◆ **Exercise task A**: Summarize the text on Ludwig Wittgenstein in two sentences.
◆ **Exercise task B**: According to the text on Ludwig Wittgenstein, about how many pages long is the Tractatus Logico-Philosophicus?
◆ **Exercise task C**: List every field in which the text on Ludwig Wittgenstein says he primarily worked.

◆ **Excerpt**:
-=-=-

Inquiry: Moving into the unknown.

26th April is the birth day of an extraordinary philosopher Ludwig Wittgenstein, who was even praised by his teacher, a world renowned philosopher and mathematician, Bertrand Russell, for his excellence in philosophy. He has not written many books, but what so ever he wrote deserve applause. He was an Austrian-British philosopher who worked primarily in logic, the philosophy of mathematics, the philosophy of mind, and the philosophy of language.

Inspite of his `good position and command on philosophy only one book was published in his entire life, a slim one- about 75 pages, titled as  Tractatus Logico-Philosophicus. His only other published works were an article, “Some Remarks on Logical Form” (1929), a book review, and a children’s dictionary.

Post humorously his manuscripts were published, one of them is Philosophical investigations, which is considered as the most important book of 20th century in the field of philosophy, according to an survey.

Wittgenstein says ‘Is what I am doing [my work in philosophy] really worth the effort? Yes, but only if a light shines on it from above.’

He has also said ‘I cannot help seeing every problem from a religious point of view.’

Osho says One of the great logicians of our times, Ludwig Wittgenstein, has written a book on pure logic. He was a strange person, verging on the mystic side, but never saying anything about it. Only once in a while, writing about logic, he would give certain indications which show that he was aware that there is much more to existence than just logic. In this book, TRACTATUS, he says, “One should not say anything about something which is inexpressible.”

I wrote him a letter. I was a student and I wrote him a letter saying, “If you are true, you should not have said this much even. You say, `One should not say anything about the inexpressible’ — but you are already saying something about it. You are saying, `It is inexpressible.’ You are already giving some indication.”

He was sick and he died very soon. His brother answered me, “Your question he received with great respect, and he said to me, `It is true that if nothing can be said, then even to say this is to say something. I am sick and I am tired. If I get well I will answer, but if I die you answer for me: in the second edition of TRACTATUS we will leave this sutra empty, just a space.”



I do not consider ‘gnostic’ a category of belief. The theist believes in God, without knowing, without any experience. His belief is just an escape from doubt. To remain in doubt needs tremendous courage. Not to escape from doubt is one of the fundamental qualities of a seeker, and belief is an escape. It covers up your doubt, and it gives you a sense of relief, a false confidence that you know, although deep down you still know that you know not. So the believer is divided into two split layers. On the surface is the belief which he thinks and projects himself to be. Underneath is his reality, like a wound: the doubt, which he denies but cannot completely eradicate. It is there, part of his reality. So the believer is always in a state of conflict. He is schizophrenic. A small thing goes against his belief — and the doubt comes up…

Belief is an escape. The theist is pretending that he knows. The atheist is pretending he also knows that there is no God. Neither the theist has tried to look into existence, nor has the atheist tried. And the atheist’s work is even more difficult than the theist’s work, because the theist is trying to find something — its presence, its existence; at least he has a hypothesis to work upon. The atheist has no hypothesis at all; he begins with the idea, “There is no God.” Then what are you going to search and seek for? For no-God? It is difficult to have the idea of what God is; it is more difficult to have the idea of what no-God is.

-=-=-

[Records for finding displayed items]

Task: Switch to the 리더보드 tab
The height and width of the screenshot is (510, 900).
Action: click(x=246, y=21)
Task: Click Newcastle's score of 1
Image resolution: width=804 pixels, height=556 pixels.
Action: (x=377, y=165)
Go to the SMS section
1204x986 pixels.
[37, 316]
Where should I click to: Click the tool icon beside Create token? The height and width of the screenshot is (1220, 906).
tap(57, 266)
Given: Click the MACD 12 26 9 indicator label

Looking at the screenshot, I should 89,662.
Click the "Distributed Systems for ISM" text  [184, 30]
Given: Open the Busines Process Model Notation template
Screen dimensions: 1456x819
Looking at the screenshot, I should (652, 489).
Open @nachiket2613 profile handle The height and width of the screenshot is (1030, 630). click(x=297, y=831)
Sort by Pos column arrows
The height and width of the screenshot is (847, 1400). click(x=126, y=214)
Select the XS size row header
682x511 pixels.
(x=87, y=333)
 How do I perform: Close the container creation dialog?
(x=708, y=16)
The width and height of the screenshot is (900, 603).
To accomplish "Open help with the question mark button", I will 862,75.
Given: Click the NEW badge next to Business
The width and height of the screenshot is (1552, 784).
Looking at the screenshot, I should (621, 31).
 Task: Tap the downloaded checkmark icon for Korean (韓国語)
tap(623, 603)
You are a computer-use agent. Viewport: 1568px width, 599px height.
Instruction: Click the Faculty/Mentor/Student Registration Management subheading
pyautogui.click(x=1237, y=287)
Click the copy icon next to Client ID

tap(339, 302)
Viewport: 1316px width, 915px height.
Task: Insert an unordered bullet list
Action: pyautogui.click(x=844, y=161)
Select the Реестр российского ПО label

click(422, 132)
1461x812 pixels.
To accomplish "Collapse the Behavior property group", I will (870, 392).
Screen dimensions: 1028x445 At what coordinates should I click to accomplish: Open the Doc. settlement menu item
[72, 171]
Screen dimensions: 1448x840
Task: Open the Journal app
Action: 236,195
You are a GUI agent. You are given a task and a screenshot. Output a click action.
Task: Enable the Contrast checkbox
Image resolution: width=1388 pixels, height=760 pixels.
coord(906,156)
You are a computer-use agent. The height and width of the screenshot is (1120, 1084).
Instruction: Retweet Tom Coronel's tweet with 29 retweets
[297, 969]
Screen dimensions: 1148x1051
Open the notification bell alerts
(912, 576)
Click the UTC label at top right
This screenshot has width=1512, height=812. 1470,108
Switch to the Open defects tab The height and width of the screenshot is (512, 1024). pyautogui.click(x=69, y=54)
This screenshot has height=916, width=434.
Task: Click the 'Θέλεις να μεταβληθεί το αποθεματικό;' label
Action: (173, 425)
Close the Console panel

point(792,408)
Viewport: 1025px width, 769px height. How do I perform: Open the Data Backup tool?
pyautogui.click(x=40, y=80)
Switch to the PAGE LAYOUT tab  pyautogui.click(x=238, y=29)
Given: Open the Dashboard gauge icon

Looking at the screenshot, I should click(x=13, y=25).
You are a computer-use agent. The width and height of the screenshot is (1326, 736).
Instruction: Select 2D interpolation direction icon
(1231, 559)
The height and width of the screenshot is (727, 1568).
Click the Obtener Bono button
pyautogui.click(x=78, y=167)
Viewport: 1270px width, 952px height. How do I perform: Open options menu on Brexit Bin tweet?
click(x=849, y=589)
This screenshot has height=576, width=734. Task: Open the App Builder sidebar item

-=-=-

◆ **Exercise output A**: Ludwig Wittgenstein, an Austrian-British philosopher praised by Bertrand Russell, published only one book in his lifetime, the Tractatus Logico-Philosophicus, while his Philosophical Investigations was published from his manuscripts after his death. Osho recounts writing to him about the Tractatus statement that one should not say anything about the inexpressible, and the text closes with the view that belief, whether a theist's or an atheist's, is an escape from doubt.

◆ **Exercise output B**: About 75 pages.

◆ **Exercise output C**: Logic, the philosophy of mathematics, the philosophy of mind, and the philosophy of language.